Hearing the voice of reason from the financial representative, me and Moneda both grimaced.

“It’s difficult for me to say because I’m not an expert, but in the past there’s been precedent of the country borrowing from its people. Could that happen again? If we purchased resources then we’d be able to increase our storage, and if we could accumulate finances then that would successfully reduce the flow of currency in the economy.”

The agricultural representative proposed a replacement plan, but I couldn’t agree to it.

“Ah…you’re talking about bonds. I can’t say yes to that so easily.
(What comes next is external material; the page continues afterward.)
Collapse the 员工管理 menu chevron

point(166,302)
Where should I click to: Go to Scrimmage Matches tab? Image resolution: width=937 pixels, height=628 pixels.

Under the current gold standard system, there’s a limited amount of bonds we can issue.”

Right now we had paper currency and gold currency vouchers…vouchers that were to be exchanged with actual gold coins.

At the end of the day, the amount of golden coins we had in storage was limiting how much currency we could issue.

In other words…even if we didn’t have enough money in the system, we couldn’t keep printing money.

Hm…whether it was gold standard or currency standard, distributing bonds recklessly could only be a bad thing.

“Second, we don’t know if we’ll be able to pay off the promise of those bonds in the future. Right now there’s signs of inflation. To suppress this we’ll have to raise interest rates. Third, maintaining an efficient financial system means having a solid financial foundation. At the end of the day, bonds are just IOUs. We have a duty to give people returns on them. If we don’t have enough income or proper financial discipline, our debt will only snowball. The above reasons are why I can’t agree to issuing bonds.”

“It’s a method more akin to a violent medicine. Considering our current situation, I don’t think it’s necessary…what does everyone else think?”

“There’s still a possibility that our territory will be caught up in battle. I think we always need to make sure we can keep our savings safe.”

“This adjustment is the financial department’s duty, correct? Instead of waiting for new funds, we should be cutting costs in other places in order to prepare for war.”

“I’m worried about how the people might act. Public unease might lead to unexpected actions, and there’s an increased possibility that people will be in a frenzy to buy out food.”

“I think the legal department’s response to those issues should be reasonable.”

Everyone kept chatting like this…each department raised different opinions and exchanged thoughts.

With my own power, I wouldn’t be able to handle all of this.

From that point onwards everyone kept discussing through day and night. A heated continuing conference tired all of us out, but in the end we came up with a plan for our future direction.